Access the largest knowledge base for Self-Directed IRAs. Expand your investor knowledge with articles, whitepapers, practical guides and tons of other educational resources.

About Entrust


For 40 years, The Entrust Group has provided account administration services for self-directed retirement and tax-advantaged plans. Entrust can assist you in purchasing alternative investments with your retirement funds, and administer the buying and selling of assets that are typically unavailable through banks and brokerage firms.

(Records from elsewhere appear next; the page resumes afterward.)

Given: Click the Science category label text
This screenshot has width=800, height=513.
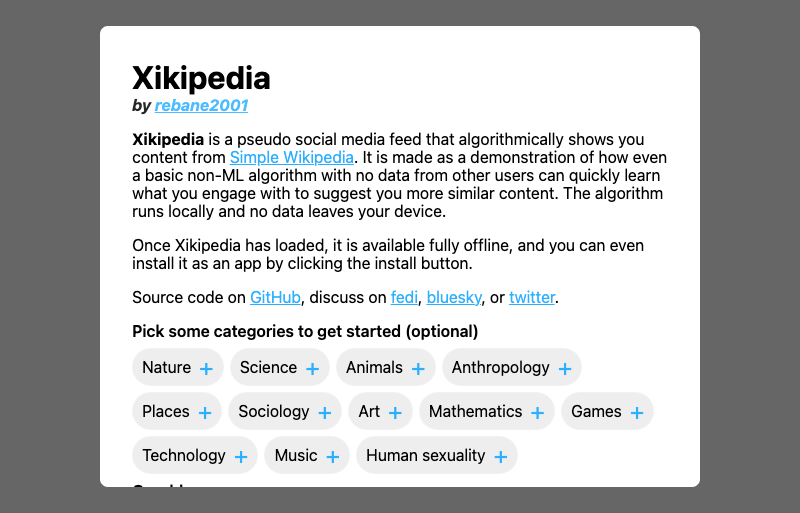Looking at the screenshot, I should tap(268, 368).
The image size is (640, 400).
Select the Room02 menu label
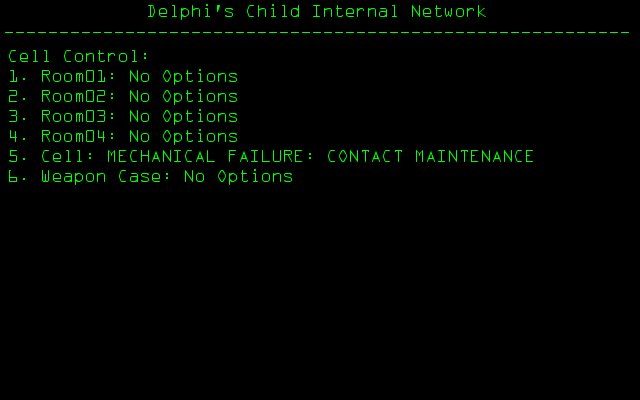point(78,96)
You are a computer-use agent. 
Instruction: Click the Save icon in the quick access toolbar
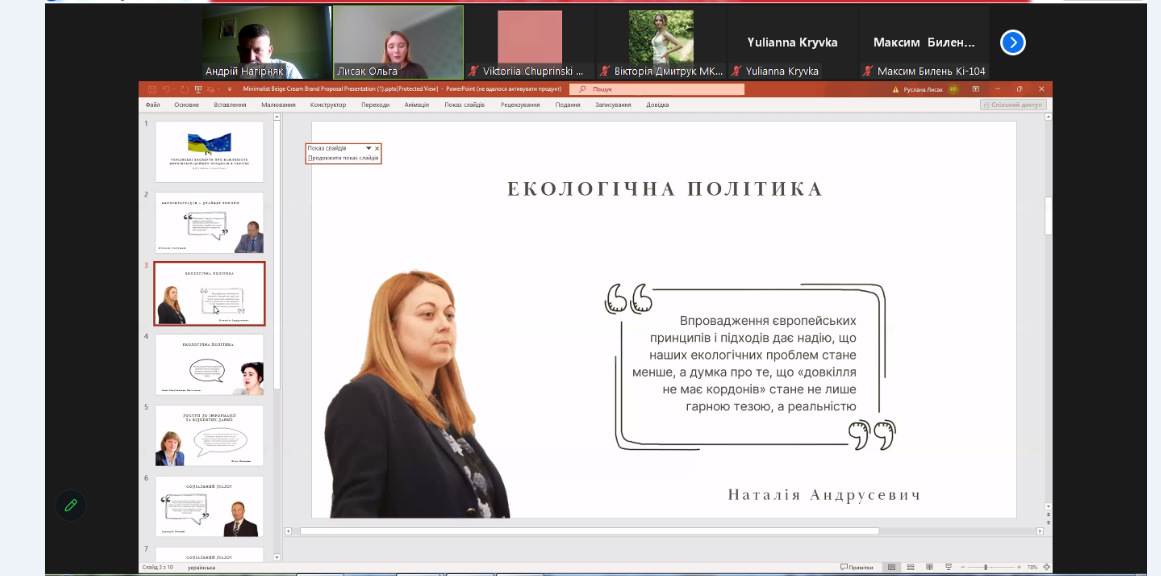pyautogui.click(x=151, y=89)
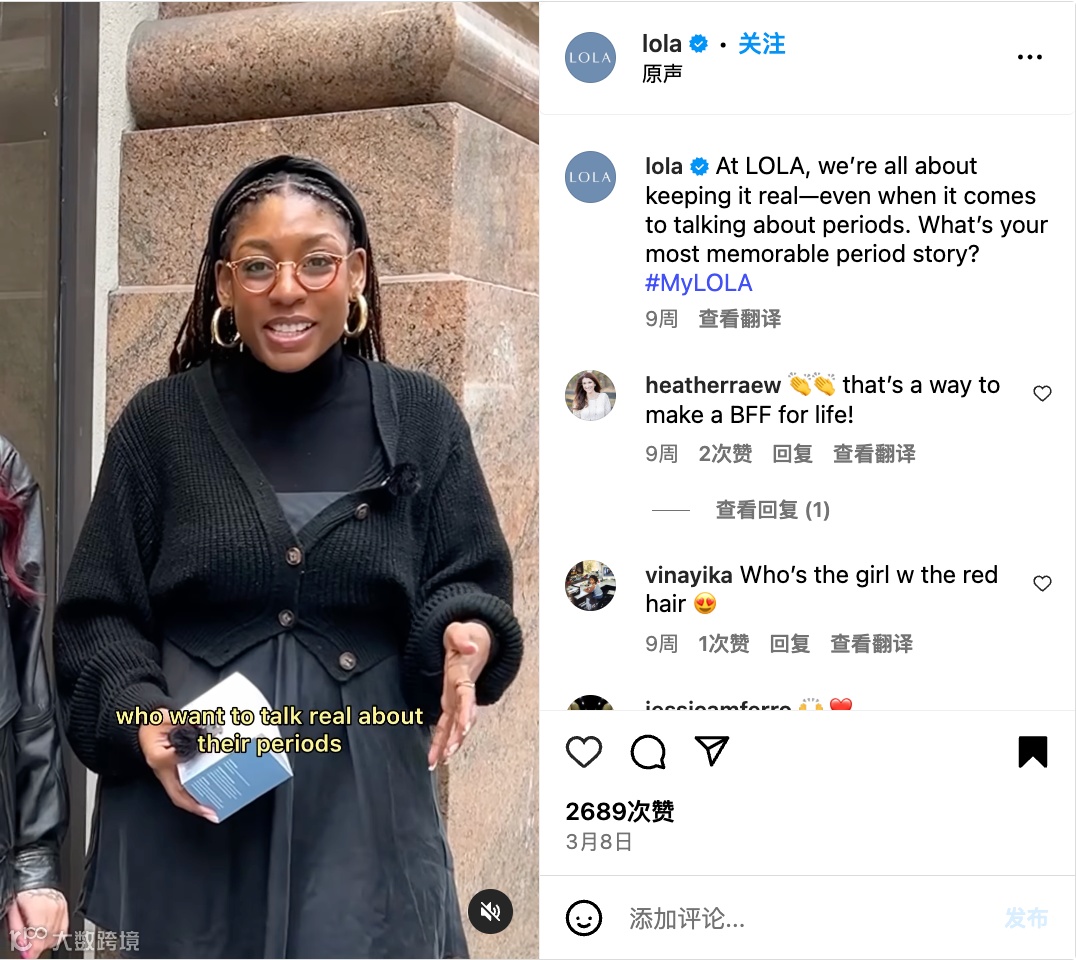
Task: Open vinayika's profile avatar
Action: (x=590, y=585)
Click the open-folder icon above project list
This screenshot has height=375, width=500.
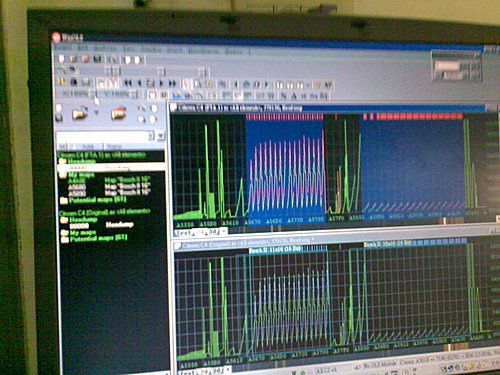click(80, 113)
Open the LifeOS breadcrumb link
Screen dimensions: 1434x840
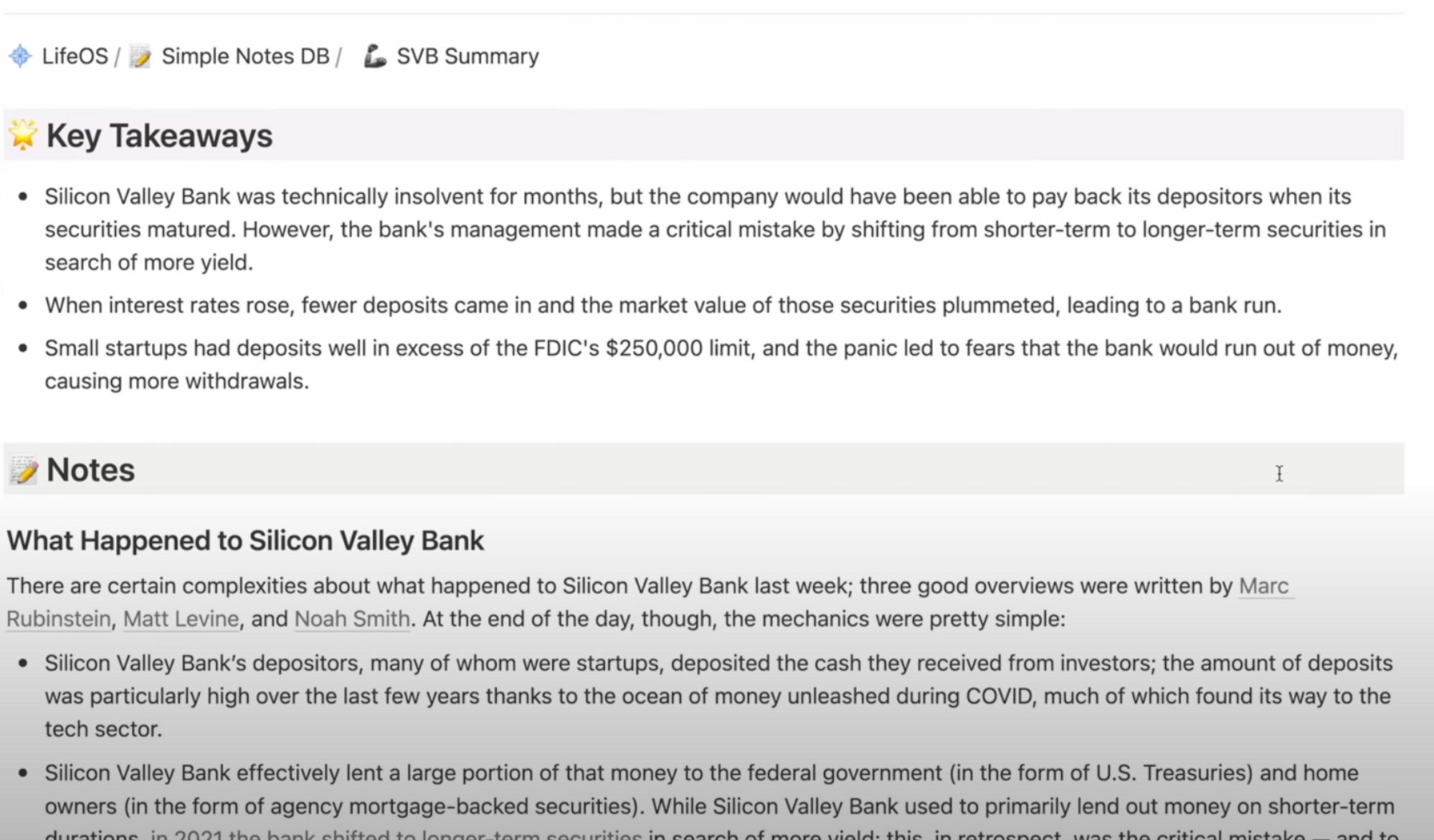75,56
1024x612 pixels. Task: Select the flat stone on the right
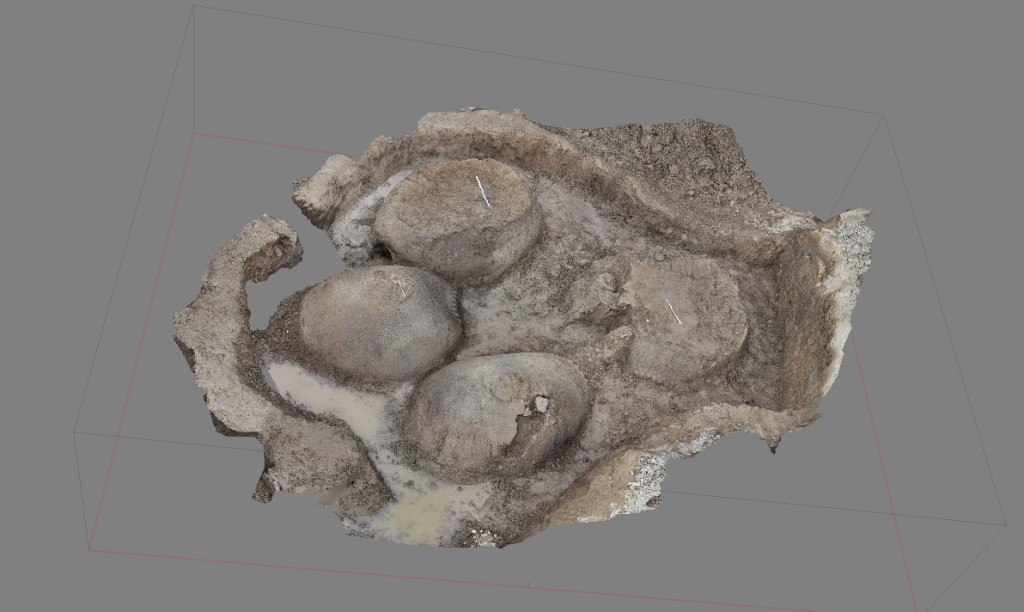688,320
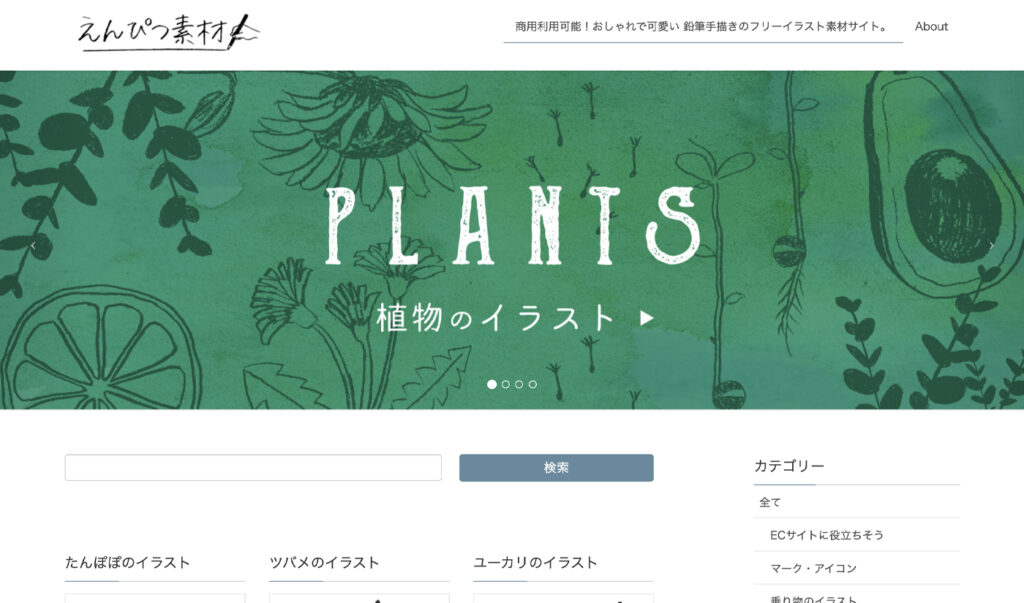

Recent Court Case Underscores the Importance of Not Engaging in Prohibited Transactions

Recent Court Case Underscores the Importance of Not Engaging in Prohibited Transactions

Estimated reading time: 2 minutes

A recent court case ruled that an individual’s IRA was not exempt from creditors despite the individual’s Chapter 7 bankruptcy filing. After the IRA engaged in prohibited transactions and lost its IRA status, the court determined that the IRA was no longer an IRA.  


The Bankruptcy Abuse Prevention and Consumer Protection Act of 2005 made sweeping changes to the handling of retirement plans during individual applications for bankruptcy. IRAs (both Traditional and Roth) have an exemption of $1,000,000 (indexed) from an individual’s bankruptcy estate. 

Employer-sponsored plans such as 401(k) profit sharing plans, Simplified Employee Pension plans (SEP) and Savings Incentive Match Plans (SIMPLE) have unlimited exemption from creditors under a bankruptcy filing because they are employee benefit plans. However, the exemption applies only if the plans maintain their qualified status.

Prohibited Transactions

An IRA that engages in a prohibited transaction ceases to be an IRA as of January 1st of the year in which the transaction occurs. As a result, the IRA loses its tax-deferred status and the benefits that accompany it. According to the IRS, prohibited transactions include transactions considered self-dealing or benefiting the IRA holder or disqualified person while the asset remains in the IRA.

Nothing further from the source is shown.